Note: Juan Mendes answer is the selected answer because it had the most useful response to my situation. Though AxGryndr also had some useful information. Read both answers and they are both good for different situations. Thank you both for helping with this.

I already asked a similar question about this here which did solve the first part of my problem now I have another. I want the Ctrl + N to launch a script that contains an AJAX but once I run the .get function it cause the default to launch. Does anyone know a work around for this.

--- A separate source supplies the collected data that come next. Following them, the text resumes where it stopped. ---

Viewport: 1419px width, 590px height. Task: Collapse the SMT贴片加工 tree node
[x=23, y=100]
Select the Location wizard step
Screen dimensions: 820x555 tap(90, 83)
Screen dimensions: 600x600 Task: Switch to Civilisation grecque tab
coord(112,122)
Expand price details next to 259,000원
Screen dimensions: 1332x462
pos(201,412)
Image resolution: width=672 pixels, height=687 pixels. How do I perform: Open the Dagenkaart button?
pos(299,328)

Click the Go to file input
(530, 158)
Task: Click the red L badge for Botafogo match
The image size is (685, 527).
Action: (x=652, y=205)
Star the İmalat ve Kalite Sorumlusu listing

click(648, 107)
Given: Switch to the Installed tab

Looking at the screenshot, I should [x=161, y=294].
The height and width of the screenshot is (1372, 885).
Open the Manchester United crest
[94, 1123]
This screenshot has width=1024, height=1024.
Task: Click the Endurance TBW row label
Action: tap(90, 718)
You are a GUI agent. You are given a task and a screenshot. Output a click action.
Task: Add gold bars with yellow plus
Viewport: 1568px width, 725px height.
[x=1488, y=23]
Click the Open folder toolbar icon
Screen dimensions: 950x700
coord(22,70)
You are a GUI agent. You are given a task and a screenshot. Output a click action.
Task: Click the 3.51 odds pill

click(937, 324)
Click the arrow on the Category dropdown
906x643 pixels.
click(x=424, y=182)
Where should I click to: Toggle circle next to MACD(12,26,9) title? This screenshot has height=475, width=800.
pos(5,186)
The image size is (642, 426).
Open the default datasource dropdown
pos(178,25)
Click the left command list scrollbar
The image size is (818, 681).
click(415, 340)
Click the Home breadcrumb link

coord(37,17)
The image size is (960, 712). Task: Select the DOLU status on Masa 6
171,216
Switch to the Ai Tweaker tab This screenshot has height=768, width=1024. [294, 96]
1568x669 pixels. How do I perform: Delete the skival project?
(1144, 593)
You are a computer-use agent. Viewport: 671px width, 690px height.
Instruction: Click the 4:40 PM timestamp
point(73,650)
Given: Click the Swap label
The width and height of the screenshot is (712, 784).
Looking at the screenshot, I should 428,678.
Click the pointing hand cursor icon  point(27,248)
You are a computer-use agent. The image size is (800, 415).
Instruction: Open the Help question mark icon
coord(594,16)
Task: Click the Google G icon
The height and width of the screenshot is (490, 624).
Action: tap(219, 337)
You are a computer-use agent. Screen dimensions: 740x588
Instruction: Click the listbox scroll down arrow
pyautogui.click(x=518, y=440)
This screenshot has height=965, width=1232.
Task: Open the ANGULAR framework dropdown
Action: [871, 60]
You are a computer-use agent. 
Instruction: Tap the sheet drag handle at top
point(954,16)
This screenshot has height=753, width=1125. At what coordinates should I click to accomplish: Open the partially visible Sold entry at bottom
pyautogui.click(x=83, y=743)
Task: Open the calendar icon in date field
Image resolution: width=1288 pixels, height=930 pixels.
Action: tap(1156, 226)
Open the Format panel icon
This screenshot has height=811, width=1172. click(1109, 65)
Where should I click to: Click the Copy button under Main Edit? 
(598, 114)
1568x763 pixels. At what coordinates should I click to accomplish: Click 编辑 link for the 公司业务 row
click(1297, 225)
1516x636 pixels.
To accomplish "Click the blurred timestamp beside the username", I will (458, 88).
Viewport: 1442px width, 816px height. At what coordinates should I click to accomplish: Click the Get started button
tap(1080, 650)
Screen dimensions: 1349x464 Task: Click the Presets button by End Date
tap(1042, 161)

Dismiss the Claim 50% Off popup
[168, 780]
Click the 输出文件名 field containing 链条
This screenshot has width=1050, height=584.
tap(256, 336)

This fiddle has some code that shows my problem. Here is some of the code.

function checkkey(e)
{
    if(e.ctrlKey && e.keyCode == 'N'.charCodeAt(0) && !e.shiftKey && !e.altKey)
    {
        try{e.preventDefault();}catch(ex){}
        var m_objXMLHttpReqObj = new XMLHttpRequest();
        m_objXMLHttpReqObj.open("GET", "", false);
        m_objXMLHttpReqObj.send();
    }
}

JSFIDDLE

like image 312
wolfcall Avatar asked Apr 15 '13 17:04

wolfcall


1 Answers

Your code was not preventing the default behavior

function checkkey(e) {
    if(e.ctrlKey && e.keyCode == 'N'.charCodeAt(0) && !e.shiftKey && !e.altKey) {
        e.preventDefault();
        // Now send your AJAX

It also seems that AJAX is interfering with the ability to stop the default behavior. You were trying to send a synchronous AJAX request (don't ever do that, it will halt the browser) and you weren't giving it a URL to go to (triggering an error). As soon as you change your settings to properly give it a URL and to make it asynchronous, then it does work in FF.

Here's the working code

function checkkey(e) {
    if(e.ctrlKey && e.keyCode == 'N'.charCodeAt(0) && !e.shiftKey && !e.altKey){
        e.preventDefault();
        var m_objXMLHttpReqObj = new XMLHttpRequest();
        m_objXMLHttpReqObj.open("GET", 
                // URL to go to
                "/echo/html/", 
                // Asynchronous
                true);
        m_objXMLHttpReqObj.send("");
    }
}

However, in Chrome (it may not be of use to you, but to others who read this answer), if you add a console.log at the top of your handler, you'll see that the handler never gets. Therefore, Chrome doesn't even let you see the CTRL+N combination and you can't do anything about it. Just like Windows applications don't get notified of CTRL+ALT+DEL

If the application has to work for multiple browsers, my suggestion is to use a different combination like ALT+SHIFT+N, you really don't want to take over the basic browser shortcuts.